Philosophy

Olfactorizing religious education

Olfactorizing religious education

Olfactorization has been documented both as a learning strategy wherein students are encouraged to form associations between scents (real or mentally imagined) and images/words and as a means of highlighting the olfactory materiality of religious objects.

Author

Neha Khetrapal, Associate Professor, Jindal Institute of Behvaioural Sciences, O.P. Jindal Global University, Sonipat, Haryana, India.

Summary

The scientific study of religion has steered toward materiality. Herein, researchers have highlighted the intricate role of the human body and its sensorium for perceiving objects. With this trend, a text-based approach to religion has become less prominent.

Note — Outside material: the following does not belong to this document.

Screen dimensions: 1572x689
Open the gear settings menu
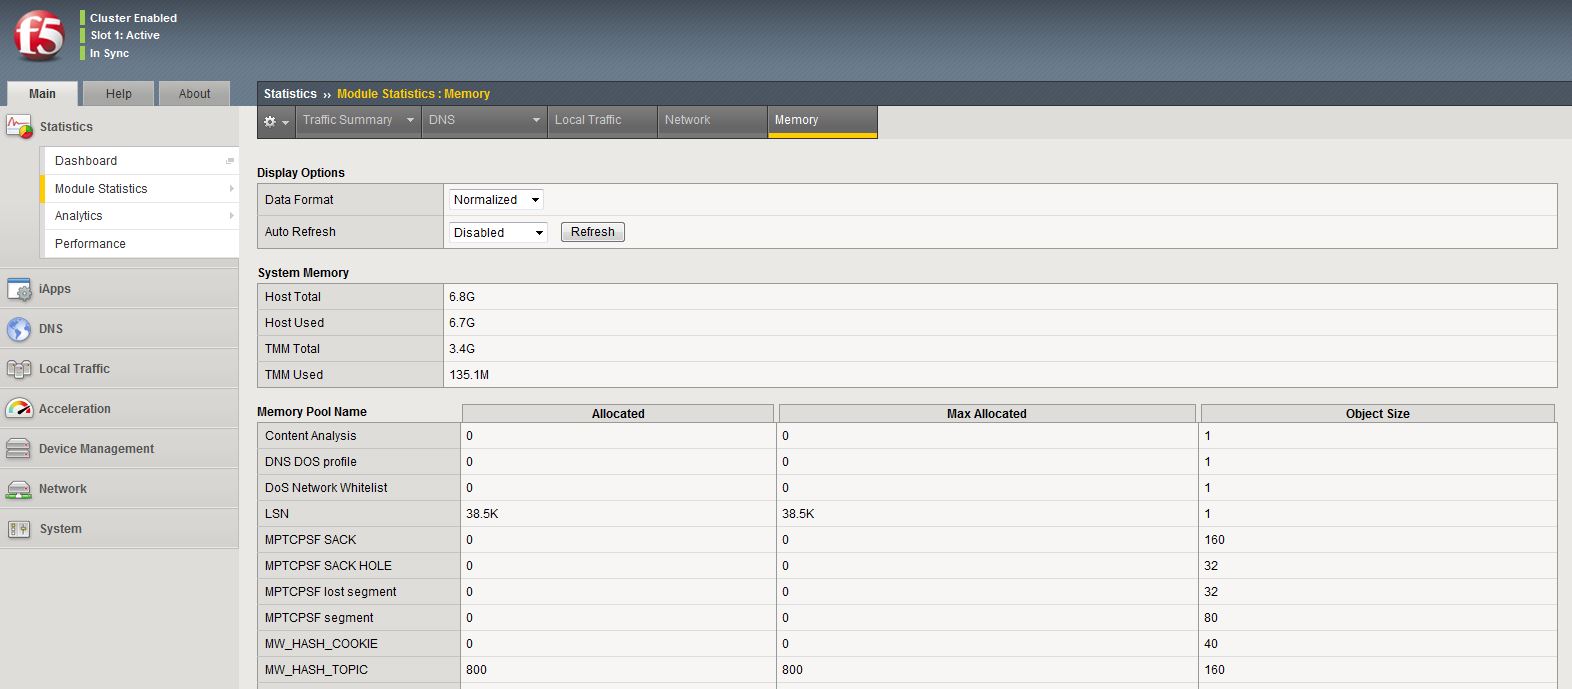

However, parallel exploratory efforts have been underreported for religious education except the limited pedagogical emphasis placed on visual aspects of religious objects. Here, an attempt to olfactorize religious education is documented.

Olfactorization has been documented both as a learning strategy wherein students are encouraged to form associations between scents (real or mentally imagined) and images/words and as a means of highlighting the olfactory materiality of religious objects.

The means approach paired with a “cognitive ethnographic” methodology is expected to help students to reinterpret the existing meanings of object-centered religious traditions whereas the learning strategy approach is expected to spill over to other (nonreligious) domains of learning.